## Problem to work on
Identical copies of all the records below are needed.

*** Block opens ***

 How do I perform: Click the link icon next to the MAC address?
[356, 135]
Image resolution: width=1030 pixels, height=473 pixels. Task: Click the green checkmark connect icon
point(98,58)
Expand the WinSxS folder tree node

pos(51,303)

*** Block closes ***

## Answer section
 How do I perform: Click the link icon next to the MAC address?
[356, 135]
Image resolution: width=1030 pixels, height=473 pixels. Task: Click the green checkmark connect icon
point(98,58)
Expand the WinSxS folder tree node

pos(51,303)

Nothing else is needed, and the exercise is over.